[THE INPUT]

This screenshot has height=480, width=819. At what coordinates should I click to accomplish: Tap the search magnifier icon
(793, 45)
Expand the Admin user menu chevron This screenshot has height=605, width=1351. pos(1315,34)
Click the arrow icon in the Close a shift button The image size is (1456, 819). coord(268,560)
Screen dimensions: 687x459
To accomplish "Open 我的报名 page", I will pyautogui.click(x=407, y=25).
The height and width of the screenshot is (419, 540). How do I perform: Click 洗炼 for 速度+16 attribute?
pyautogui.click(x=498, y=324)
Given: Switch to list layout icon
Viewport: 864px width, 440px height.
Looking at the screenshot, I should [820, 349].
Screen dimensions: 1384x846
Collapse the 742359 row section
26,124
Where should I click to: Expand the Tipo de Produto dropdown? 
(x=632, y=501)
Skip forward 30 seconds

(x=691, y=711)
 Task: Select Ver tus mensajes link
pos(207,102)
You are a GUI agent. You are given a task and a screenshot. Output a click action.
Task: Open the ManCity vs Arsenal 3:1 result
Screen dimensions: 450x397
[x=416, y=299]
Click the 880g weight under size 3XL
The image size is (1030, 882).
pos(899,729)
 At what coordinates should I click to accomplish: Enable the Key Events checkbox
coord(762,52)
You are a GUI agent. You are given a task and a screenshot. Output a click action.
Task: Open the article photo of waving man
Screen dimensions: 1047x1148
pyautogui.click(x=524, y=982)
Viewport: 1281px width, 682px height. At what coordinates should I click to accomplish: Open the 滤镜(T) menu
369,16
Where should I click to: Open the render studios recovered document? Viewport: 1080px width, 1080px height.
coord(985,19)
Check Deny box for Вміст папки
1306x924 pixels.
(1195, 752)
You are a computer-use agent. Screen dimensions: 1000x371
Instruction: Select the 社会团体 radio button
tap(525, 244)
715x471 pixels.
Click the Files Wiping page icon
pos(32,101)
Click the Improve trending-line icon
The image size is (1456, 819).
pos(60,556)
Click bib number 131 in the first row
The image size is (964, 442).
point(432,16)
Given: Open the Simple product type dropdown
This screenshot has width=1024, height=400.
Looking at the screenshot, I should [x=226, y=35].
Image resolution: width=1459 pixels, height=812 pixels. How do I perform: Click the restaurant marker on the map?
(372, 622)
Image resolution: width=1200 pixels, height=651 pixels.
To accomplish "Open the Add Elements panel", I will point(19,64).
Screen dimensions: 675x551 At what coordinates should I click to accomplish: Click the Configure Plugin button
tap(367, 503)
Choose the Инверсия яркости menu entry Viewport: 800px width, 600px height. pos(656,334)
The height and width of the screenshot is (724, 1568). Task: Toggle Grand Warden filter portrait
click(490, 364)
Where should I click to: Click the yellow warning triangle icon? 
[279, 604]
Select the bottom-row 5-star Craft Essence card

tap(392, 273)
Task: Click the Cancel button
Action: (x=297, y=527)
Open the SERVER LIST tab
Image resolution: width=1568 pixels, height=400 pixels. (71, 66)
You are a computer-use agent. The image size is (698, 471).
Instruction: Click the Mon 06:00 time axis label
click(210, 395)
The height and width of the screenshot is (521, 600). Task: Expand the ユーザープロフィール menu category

[/THE INPUT]

▶ **YOUR OBJECTIVE**
Retrieve each line of the data in which the word "will" can be found.

▶ **RESULT BELOW**
To accomplish "Open 我的报名 page", I will pyautogui.click(x=407, y=25).
To accomplish "Open the Add Elements panel", I will point(19,64).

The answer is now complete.